L E deuxième livre de Samuel s'achève sur l'extermination des descendants de Saül, et le récit d'ultimes exploits de David contre les Philistins. Suit un cantique d'action de grâces adressé par David à Yahweh (2 S 22). Le psaume 18 s'inspire de ce chant de victoire, des siècles plus tard, pour garder confiance dans les tribulations des derniers temps de l'Ancien Testament. L'attente du Messie, fils de David, s'est épurée au feu des épreuves de l'Exil, et des déceptions du retour, laissant présager les souffrances à venir du « Serviteur de Yahweh » (Is 42, 1 ; 49, 3 ; 50, 10 ; 52, 13 ; cf. Ps 15, 4), expression appliquée à David lui-même dès la dédicace :

1. Au maître de chant, au Serviteur de Yahweh, à David qui a dit à Yahweh les paroles de ce cantique, au jour où Yahweh le délivra de la poigne de tous ses ennemis et de la main de Saül.

Dans le contexte postexilique, les « ennemis » sont les Samaritains, et les nouveaux « Assyriens » que sont les Grecs du deuxième siècle avant Jésus-Christ (cf. Ps 17, 10-11).

2. Et il dit : « Je vous aime, Yahweh, ma force,

3. « Yahweh, mon roc et ma forteresse, et celui qui me délivre, mon Dieu, mon rocher où je trouve refuge ; mon bouclier, la corne de mon salut, mon rempart. »
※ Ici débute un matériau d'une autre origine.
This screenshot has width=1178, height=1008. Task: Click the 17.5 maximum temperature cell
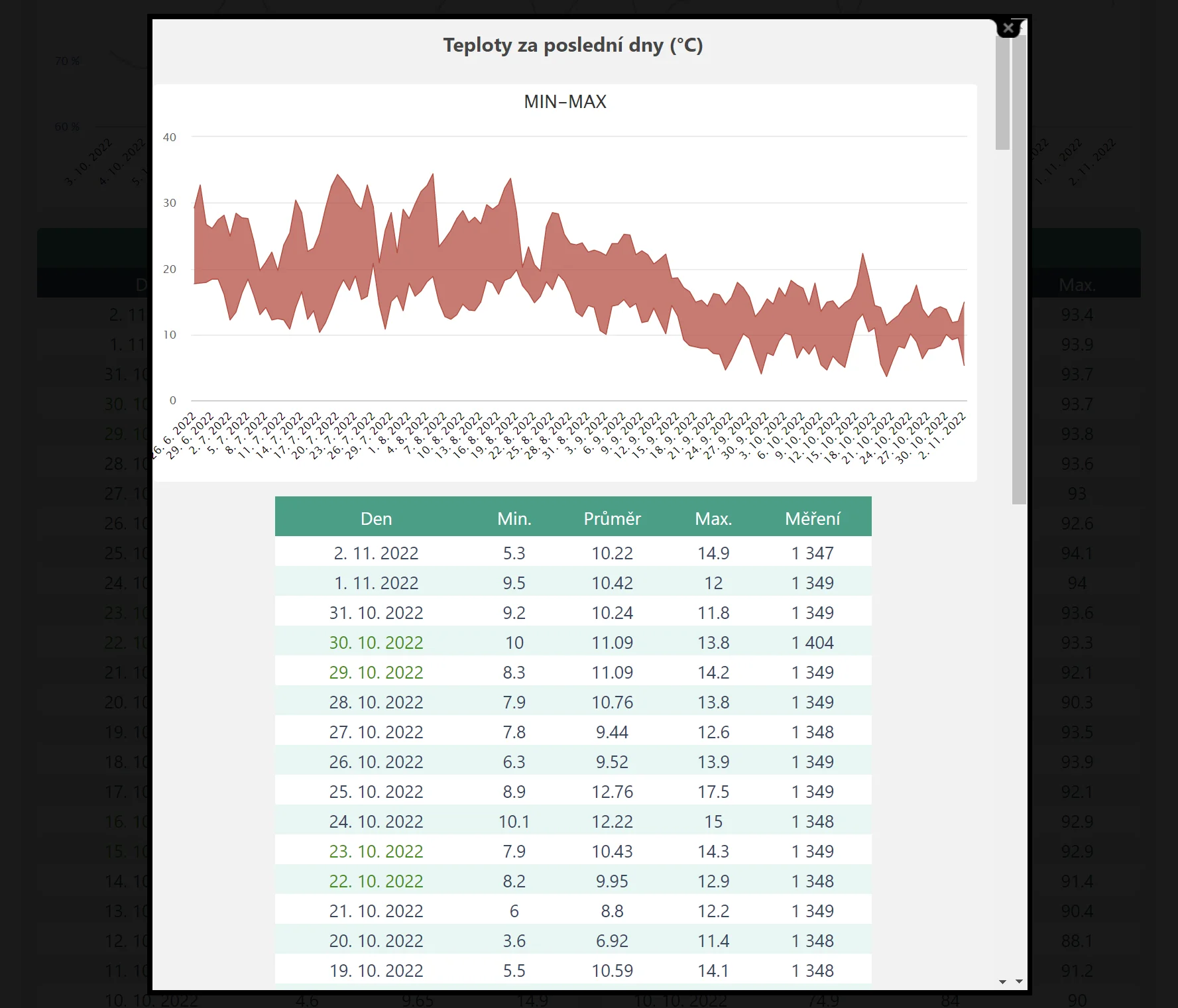(x=713, y=791)
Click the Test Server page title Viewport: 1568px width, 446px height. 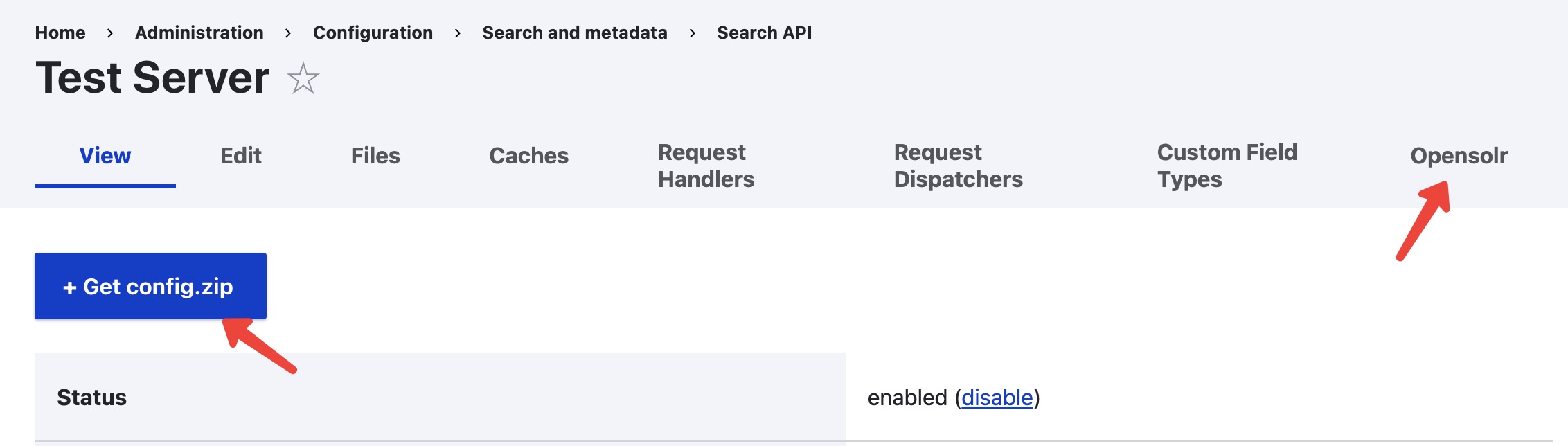coord(152,78)
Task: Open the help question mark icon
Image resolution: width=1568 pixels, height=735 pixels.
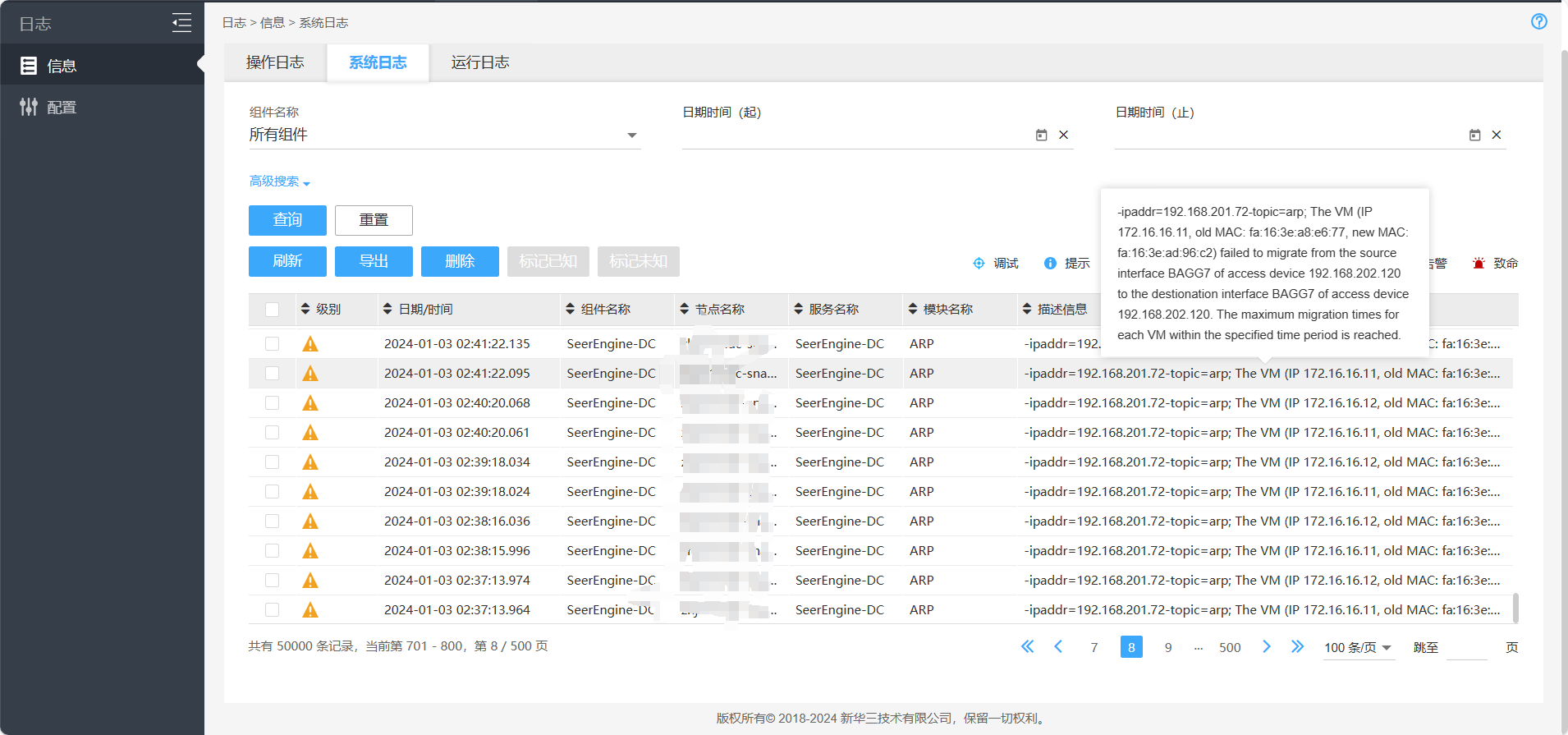Action: click(x=1538, y=21)
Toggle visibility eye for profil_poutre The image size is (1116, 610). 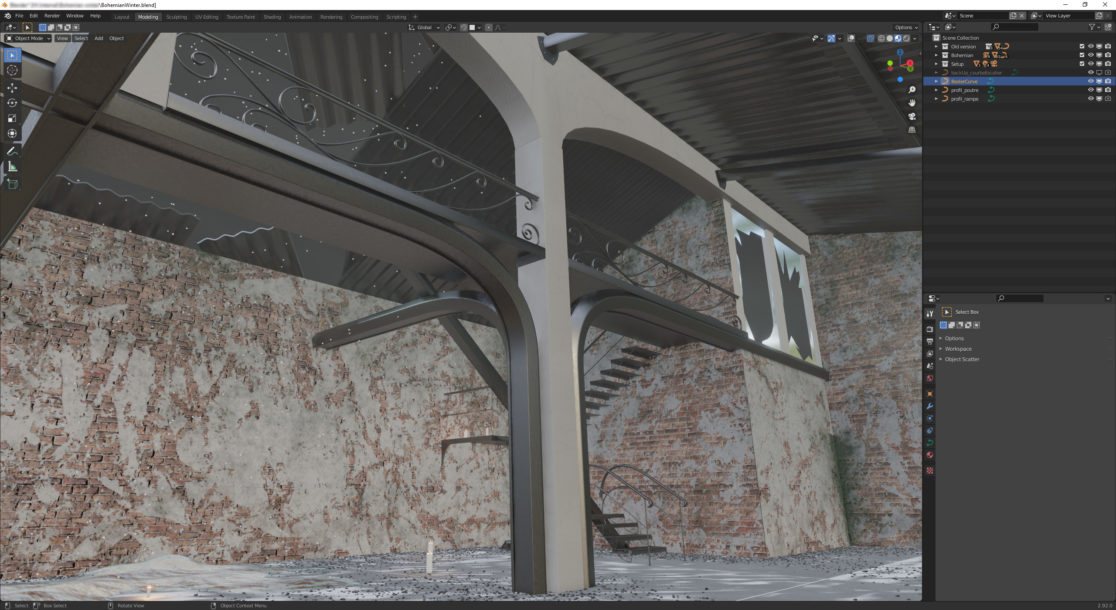1091,90
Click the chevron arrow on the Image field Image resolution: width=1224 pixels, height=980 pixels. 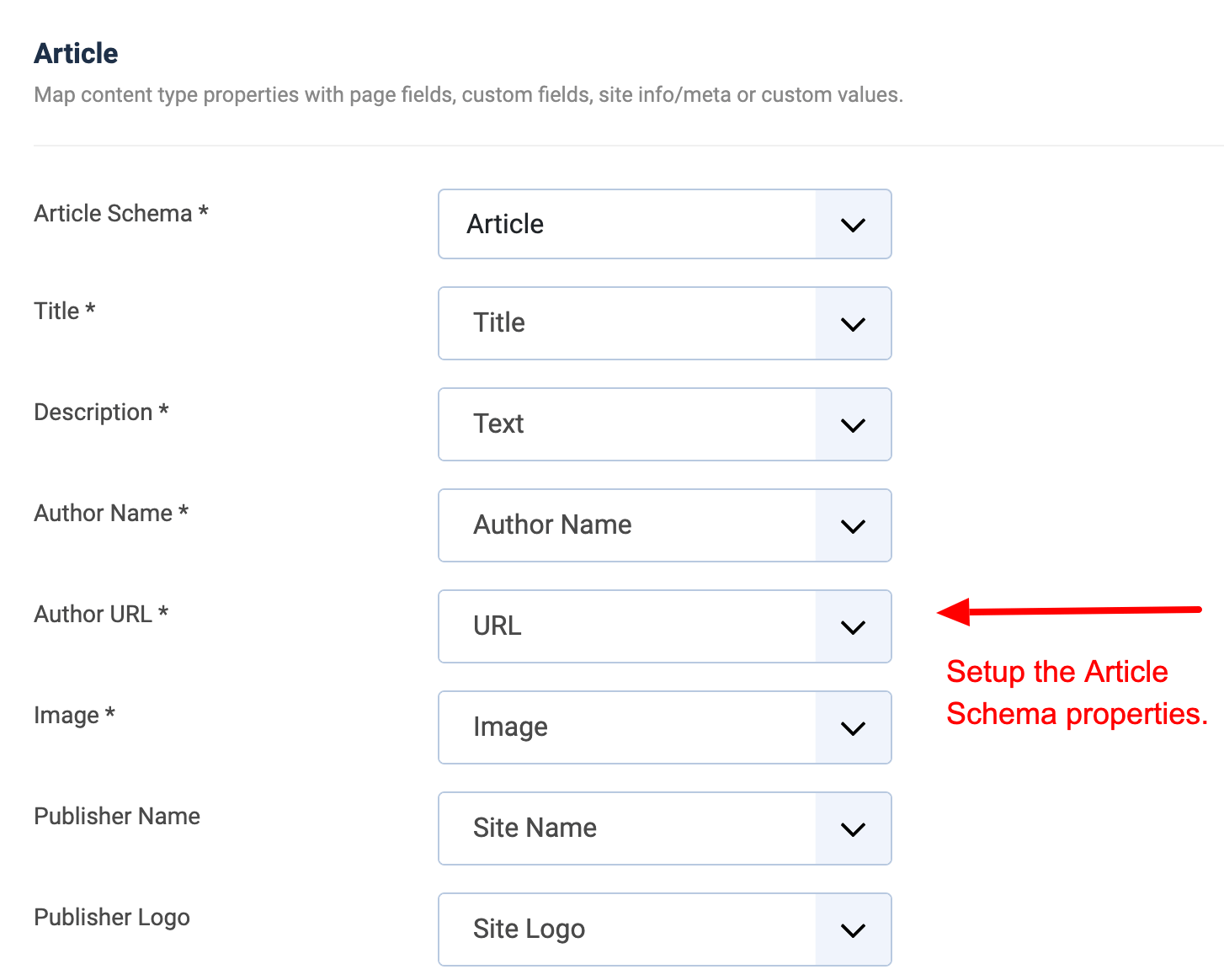coord(853,727)
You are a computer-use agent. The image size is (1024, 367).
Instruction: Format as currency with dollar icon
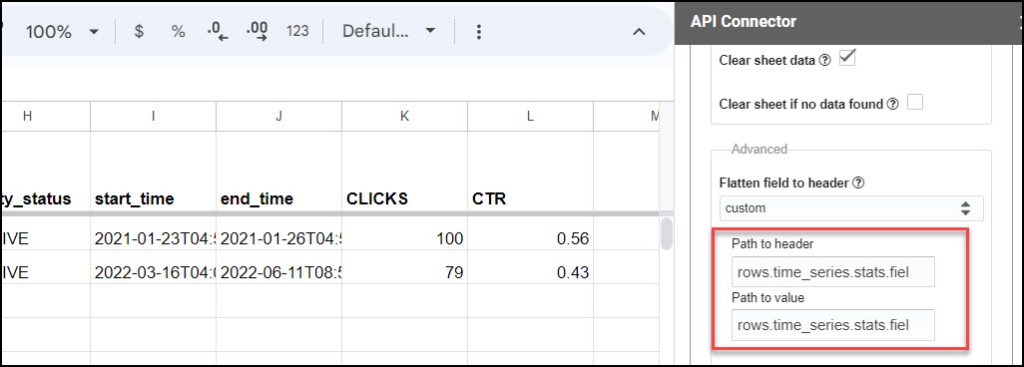(x=138, y=31)
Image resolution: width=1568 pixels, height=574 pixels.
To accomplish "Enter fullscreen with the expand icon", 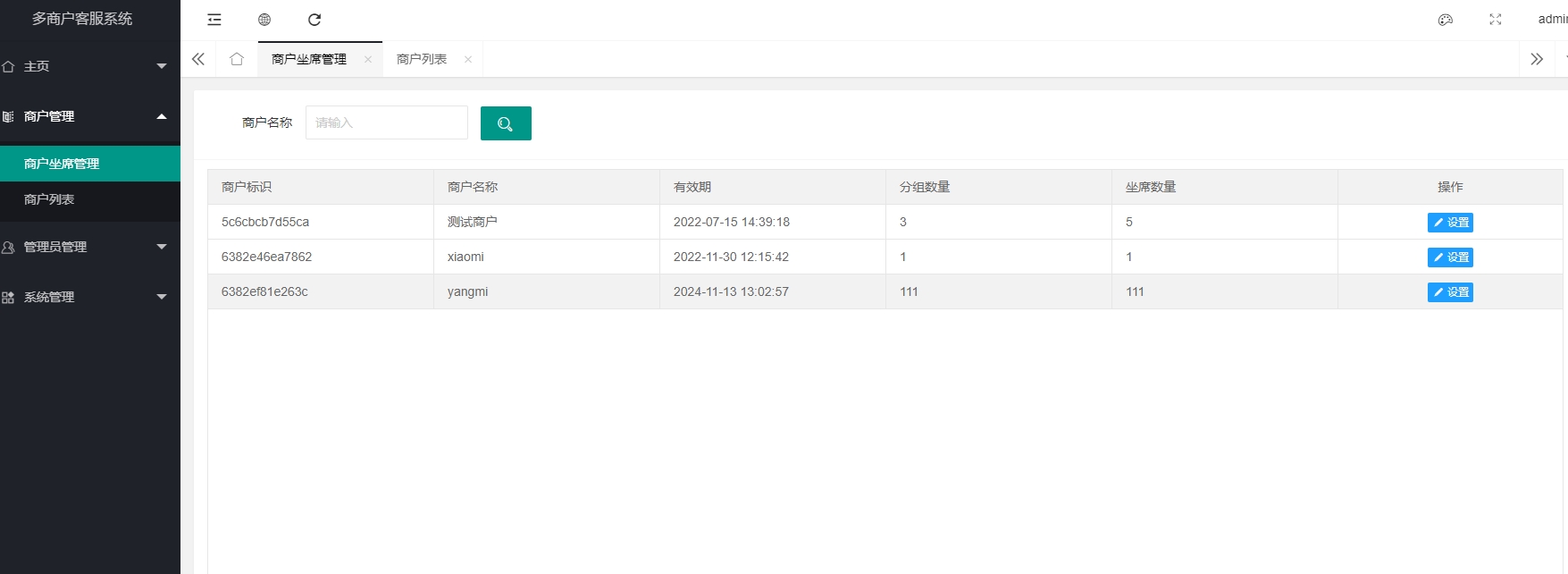I will 1496,20.
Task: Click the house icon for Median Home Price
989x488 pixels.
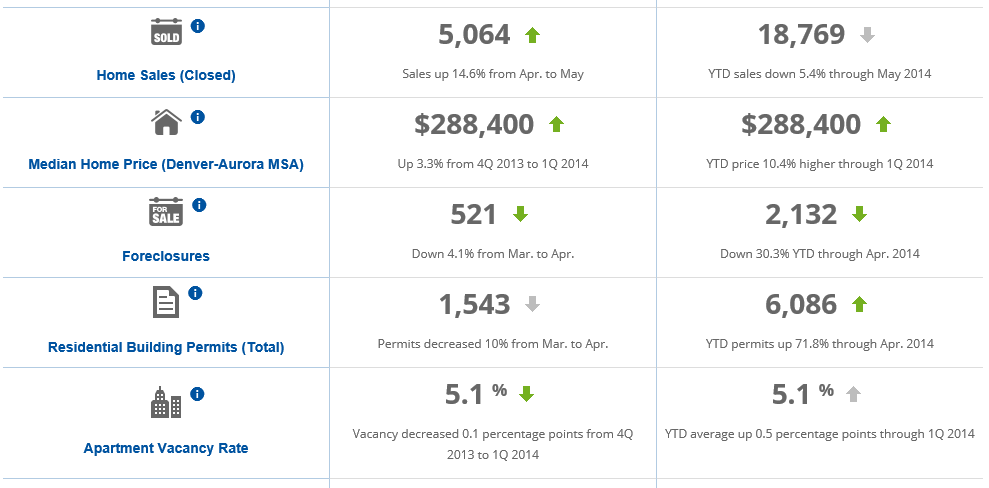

« Je vous aime » exprime un vif sentiment de l'amour de Dieu, tel qu'il a brûlé dans l'âme de David, et de Moïse avant lui, car le « roc » dont Moïse fit jaillir l'eau vive, c'était Yahweh (Nb 20, 8) ; la « forteresse » où se réfugia David, d'abord la grotte d'Adullam (1 S 22, 1-5), au désert de Juda, puis la montagne de Sion dont David s'empara pour en faire sa citadelle (2 S 5, 7 ; cf. Ps 8, 3), c'était Yahweh. Sept “figuratifs” de la présence de Dieu évoquent la succession des interventions divines dans l'histoire d'Israël.

« Celui qui me délivre, mon Dieu, mon rocher » : ces expressions évoquent le prophète Élie échappant au poignard de Jézabel pour trouver refuge dans la fente du rocher (1 R 19), là même où Dieu avait dit à Moïse : « Voici une place près de moi ; tu te tiendras sur le rocher. Quand passera ma gloire, je te mettrai dans la fente du rocher et je te couvrirai de ma main jusqu'à ce que je sois passé. » (Ex 33, 21-22)

« Mon bouclier », c'est encore Yahweh, en vertu de la promesse faite à Abraham : « Ne crains pas, Abram ! Je suis ton bouclier, ta récompense sera très grande. » (Gn 15, 1) L'image est chère au psalmiste, en ces temps de détresse et d'apostasie où les bons sont environnés de méchants contre lesquels ils sont sans défense (cf. Ps 3, 4).

« La corne de mon salut » : symbole de la force qui sauve. Zacharie chantera « la corne du salut suscitée dans la maison de David » (Lc 1, 69). Promis par le prophète Isaïe après le châtiment de l'Exil, le « salut » c'est Yahweh ! « Voici, il est le Dieu de mon salut, j'ai confiance et n'ai plus de crainte, car Yah est ma force et mon chant, il est mon salut ! Et vous puiserez de l'eau avec joie aux sources du salut. » (Is 12, 2-3)

« Mon rempart », dans Jérusalem dévastée, occupée par les Samaritains qui voulaient empêcher les rapatriés de le reconstruire (Ne 2, 11 - 4, 17 ; cf. Ps 9, 10), c'est Yahweh !

4. Pour la louange j'invoquerai Yahweh, et de mes ennemis je serai sauvé.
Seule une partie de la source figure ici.